Throughout the 1970s, Jack Hill directed a whole bunch of classic exploitation movies that managed to transcend what might seem to be the inherent restrictions of the genre, giving movies that mainstream audiences might see as ‘disposable’ a real substance. Hill was able to take something as unpromising as Swinging Cheerleaders and create a smart, witty comedy… and he was able to make the critically dismissed Blaxploitation genre into something astonishing. His work in the genre is without question the best it had to offer, and while his blaxploitation masterpiece remains Coffy, but Foxy Brown, once again showcasing the amazing Pam Grier, isn’t far behind.
Like Coffy, Foxy Brown is a brutal, relentless revenge shocker, with Grier as the title character who has a waster, drug-dealing brother Link (Antonio Fargas) and an undercover cop boyfriend (Terry Carter), who we first meet after he’s undergone plastic surgery and a name change to Michael Anderson to escape the attentions of the drug gangs he’s busted. Unfortunately, Link has debts that need paying, and exposes Anderson’s real identity to drug kingpin Steve Elias (Peter Brown), who orders the cop’s murder. Foxy immediately declares war on the gang, and infiltrates the ‘modelling agency’ / prostitution ring run by Elias and Miss Katherine (Kathryn Loder) in order to bring them down. This sees her helping a prostitute escape the clutches of the gang – and ruining an attempt to corrupt a judge in the process – only for her to be captured, raped and beaten by Elias’ gang. But you can’t keep a woman like Foxy Brown down for long, and she escapes, setting out to destroy everyone involved with the gang.
Originally planned as a sequel to Coffy, Foxy Brown follows much the same template – the powerful, no-bullshit woman taking down sleazy drug dealers in scenes of remarkable violence – even now, some of the brutality and death scenes are pretty hardcore. One death, with a villain chopped apart by airplane propellers, is astonishingly nasty, and Foxy’s use of coat hangers as improvised weapons in her escape is remarkably gruesome. The film also has one of cinema’s earliest castration scenes – sensitive male viewers be warned!
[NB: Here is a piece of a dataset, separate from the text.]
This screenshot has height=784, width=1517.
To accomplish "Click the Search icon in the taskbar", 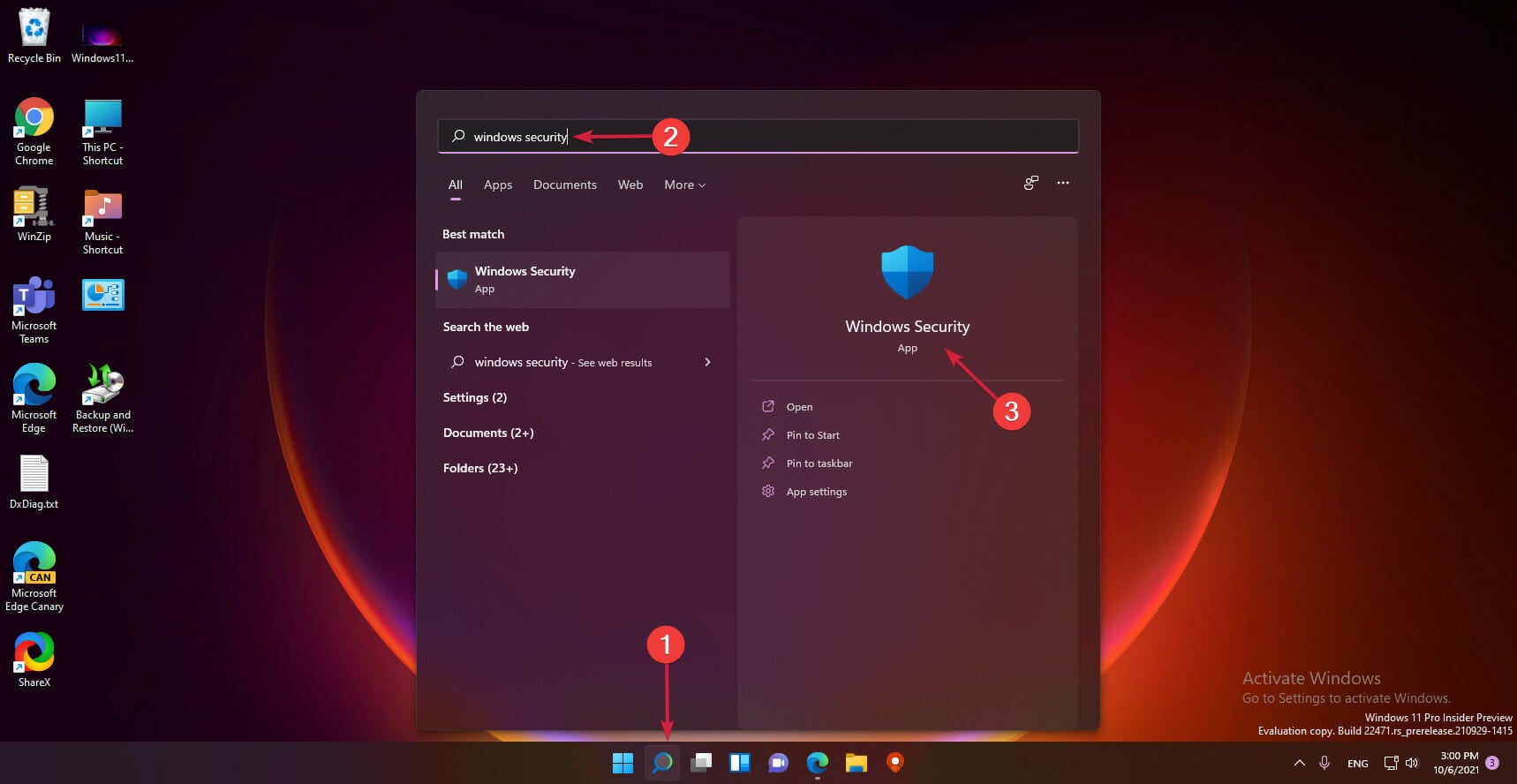I will (x=662, y=763).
Hill certainly doesn’t hold back from the exploitative nature of the story – there’s plenty of nudity dotted throughout the film, most of it gleefully gratuitous. Grier herself gets several topless scenes, which is certainly no bad thing, though of course she’s much more than just eye-candy. I don’t think there has ever been a better action heroine in cinema than Pam Grier – sexy, seductive and savage, she dominates every scene she appears in and is utterly convincing as both a sympathetic heroine and an unstoppable killing machine. It’s notable that while blaxploitation cinema remains widely dismissed by most critics, it was – alongside other allegedly low rent variation of exploitation movie – far more willing than mainstream Hollywood to break the mold. It’s amusing to see critics talking about modern action heroines as if they are something new, when the likes of Grier were kicking ass decades ago, when no ‘respectable’ movie would offer lead roles to women – or, for that matter, to anyone black. Exploitation movies were willing to go there, and Jack Hill in particular blazed a trail that it would take Hollywood another three decades to begin to catch up with.
Of course, Foxy Brown is very much of its time – the wild 1970s fashions (Grier gets to go through a variety of outlandish outfits and wigs during this story), the funky music, the amazing title sequence, the sometimes cringeworthy Black Power dialogue. But none of this hurts the movie – one the one hand, the nostalgia trip is a lot of fun, and on the other, the film is powerful and intense enough to transcend any idea of being dated.
Foxy Brown is another great Jack Hill exploitation movie – witty, sexy and brutal, the film is a master class in action cinema and this new edition looks incredible. Not to be missed!